10. [appellant] heeft zich tegen de hoogte van die kosten verweerd. Hij voert aan dat er een standaardtarief in rekening is gebracht, ondanks het feit dat de werkelijke kosten van de ontmanteling lager waren. Volgens [appellant] behoeft hij slechts de werkelijke kosten te betalen.
12. De gemeente heeft haar vordering in hoger beroep in zoverre verminderd, dat zij het aanvankelijk gevorderde standaardtarief (terecht) laat vallen en nog slechts de werkelijke kosten vordert. Die kosten bedragen volgens haar € 1.566,44 vermeerderd met BTW. Daarnaast heeft zij nog beheerskosten ad 15% gevorderd. De vordering tot betaling van BTW over dit laatste bedrag heeft zij in eerste aanleg laten vallen.
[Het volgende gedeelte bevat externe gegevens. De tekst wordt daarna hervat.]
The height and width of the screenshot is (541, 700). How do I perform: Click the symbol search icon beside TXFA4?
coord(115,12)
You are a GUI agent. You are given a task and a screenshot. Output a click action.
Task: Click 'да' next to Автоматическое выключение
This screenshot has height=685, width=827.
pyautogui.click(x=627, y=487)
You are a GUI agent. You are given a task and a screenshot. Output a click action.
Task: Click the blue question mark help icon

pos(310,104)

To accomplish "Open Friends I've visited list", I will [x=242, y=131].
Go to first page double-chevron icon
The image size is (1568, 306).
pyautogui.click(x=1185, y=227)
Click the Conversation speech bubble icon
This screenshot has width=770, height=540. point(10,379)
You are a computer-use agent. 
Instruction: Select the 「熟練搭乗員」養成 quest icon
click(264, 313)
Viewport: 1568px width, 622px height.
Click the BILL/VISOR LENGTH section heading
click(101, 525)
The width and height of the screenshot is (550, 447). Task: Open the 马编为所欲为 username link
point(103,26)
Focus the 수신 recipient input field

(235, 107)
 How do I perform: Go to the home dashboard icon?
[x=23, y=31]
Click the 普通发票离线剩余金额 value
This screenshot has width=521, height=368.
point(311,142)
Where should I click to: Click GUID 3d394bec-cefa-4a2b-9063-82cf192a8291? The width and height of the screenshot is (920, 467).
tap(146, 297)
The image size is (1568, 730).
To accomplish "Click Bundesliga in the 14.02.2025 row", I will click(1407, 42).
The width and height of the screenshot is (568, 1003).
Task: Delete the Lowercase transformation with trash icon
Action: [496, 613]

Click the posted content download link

13. Over de werkelijke kosten heeft [appellant] opgemerkt, dat uit de rekening van de Roteb blijkt, dat een onregelmatigheidstoeslag van 75% (€ 267,19) is gefactureerd, hetgeen hij niet terecht acht, omdat de ontmanteling heeft plaatsgevonden vrijdag om 11.00 uur.
14. Het hof overweegt hieromtrent als volgt. De onregelmatigheidstoeslag is door de Roteb aan de gemeente in rekening gebracht. De gemeente heeft deze kosten dus moeten maken, terwijl niet is aangegeven waarom het onredelijk is dat de Roteb forfaitair een gemiddeld toeslagpercentage wegens onregelmatige diensten in rekening brengt. Van deze kosten kan dan ook niet gezegd worden, dat zij redelijkerwijs niet voor rekening van [appellant] behoren te komen. Het enkele feit dat de ontmanteling overdag heeft plaatsgevonden, wil niet zeggen dat hiervoor geen mensen in dienst kunnen zijn geroepen die geen reguliere dienst hadden althans maakt dit niet anders.
13. De slotsom is dat [appellant] de werkelijke kosten ad € 1.566,44 vermeerderd met 19% BTW daarover en vermeerderd met 15% beheerskosten ad € 234,97 zal moeten voldoen. In zoverre heeft de gemeente succes met deze grieven. Het slagen van de grieven 2 en 3 brengt mee, dat ook grief 4 slaagt. Het vonnis zal worden vernietigd en [appellant] zal als grotendeels in het ongelijk gestelde partij worden veroordeeld in de proceskosten, zowel van de eerste aanleg als van het hoger beroep.
Beslissing
Het hof:
- verklaart de gemeente niet-ontvankelijk in het appel tegen het tussenvonnis van 14 augustus 2007;
- vernietigt het bestreden eindvonnis;
- verklaart [appellant] tot kwaad opposant, verklaart het verzet ongegrond en stelt het dwangbevel buiten werking voor zover daarbij meer dan € 1.566,44 vermeerderd met 19% BTW en vermeerderd met 15 % beheerskosten ad € 234,97 wordt ingevorderd;
- verklaart [appellant] ter zake van het meer ingevorderde tot goed opposant, verklaart het verzet in zoverre gegrond en stelt het dwangbevel voor zover het het hiervoor bedoelde bedrag overschrijdt buiten werking;
- veroordeelt [appellant] in de kosten van de procedure, in eerste aanleg tot 15 januari 2008 aan de zijde van de gemeente bepaald op € 350 aan salaris voor de gemachtigde en in hoger beroep, tot op heden aan de zijde van de gemeente bepaald op € 85,44 aan explootkosten, € 254 aan griffierecht en op € 894 aan salaris voor de advocaat.
Dit arrest is gewezen door mrs. A. Dupain, M.A.F. Tan-de Sonnaville en J. Kramer en is uitgesproken ter openbare terechtzitting van 12 mei 2009 in aanwezigheid van de griffier.